> _GIVEN TEXT_:
<<<<

A discussion point since 9/11, will the mayhem at the Batman movie make us rethink security at movie theaters, malls or school events? Join the discussion.

At least 12 dead and dozens injured, several seriously.

One gunman and one crowded theater.

The specter of copycats.

Santa Cruz County residents woke up Friday morning to live video coming from Aurora, Colo., where James Holmes, a young gunman reportedly wearing a gas mask and a bulletproof vest, opened fire during a midnight showing of Batman: The Dark Knight Rises, a movie expected to gross $200 million this weekend.

The number of deaths and injuries wasn't confirmed at the time this story published. But no matter what the final numbers are, there is one definitive: It's a tragedy.

Since the Sept. 11 terror attacks of 2001, Americans have been on various levels of alert, but anyone with an ounce of cynicism has recognized that movie theaters, malls and school events—so-called soft targets because they are gathering locations with little security—are ripe for domestic terror or deranged madmen.

The Friday morning massacre at the Century 16 in Aurora took place 19 miles and 13 years from Columbine High, but it’s the kind of tragedy that can open up wounds in every region in America.

While the Central Coast has not experienced violence on the level of a massacre, loss of life from gang-motivated crimes, car crashes, domestic violence and natural disasters weighs heavy on people.

All such events—not just the local ones—remind us of just how vulnerable we are.

>>>>

> _ENTRIES PROVIDED_:
<<<<

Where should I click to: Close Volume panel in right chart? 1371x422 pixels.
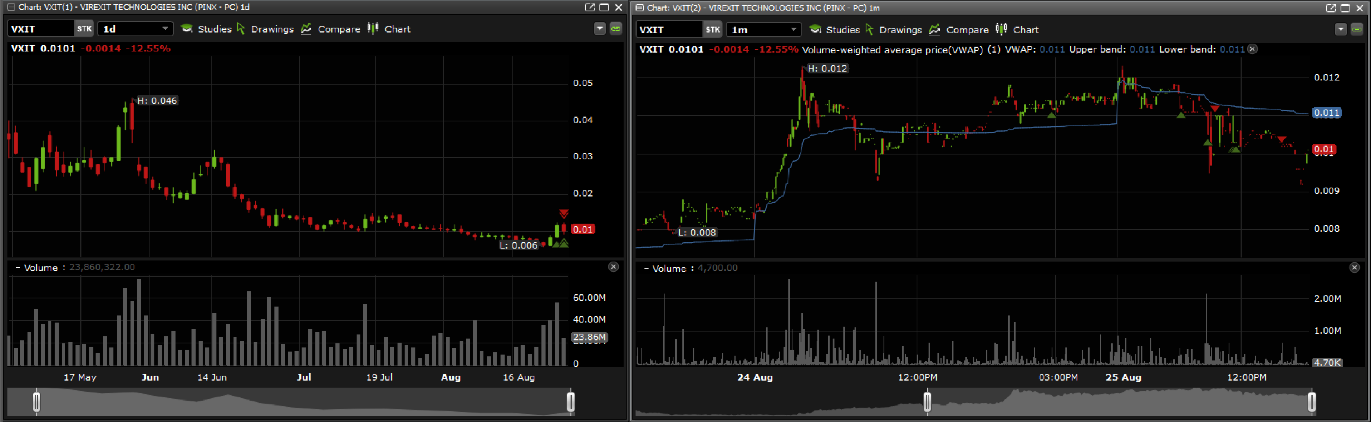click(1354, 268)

>>>>
<<<<

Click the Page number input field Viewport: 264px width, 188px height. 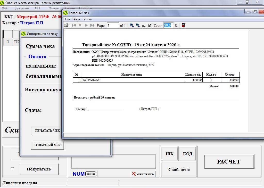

>>>>

> _WRITTEN PROBLEM A_: In the Aurora shooting article, what movie was playing when the gunman opened fire?
> _WRITTEN PROBLEM B_: Write out the passage of the Aurora shooting article starting with "A discussion point" and going on through "one crowded theater.".
The lines that come after the Aurora shooting article bear no relation to it.

> _EXERCISE RESULT A_: Batman: The Dark Knight Rises

> _EXERCISE RESULT B_:
A discussion point since 9/11, will the mayhem at the Batman movie make us rethink security at movie theaters, malls or school events? Join the discussion.

At least 12 dead and dozens injured, several seriously.

One gunman and one crowded theater.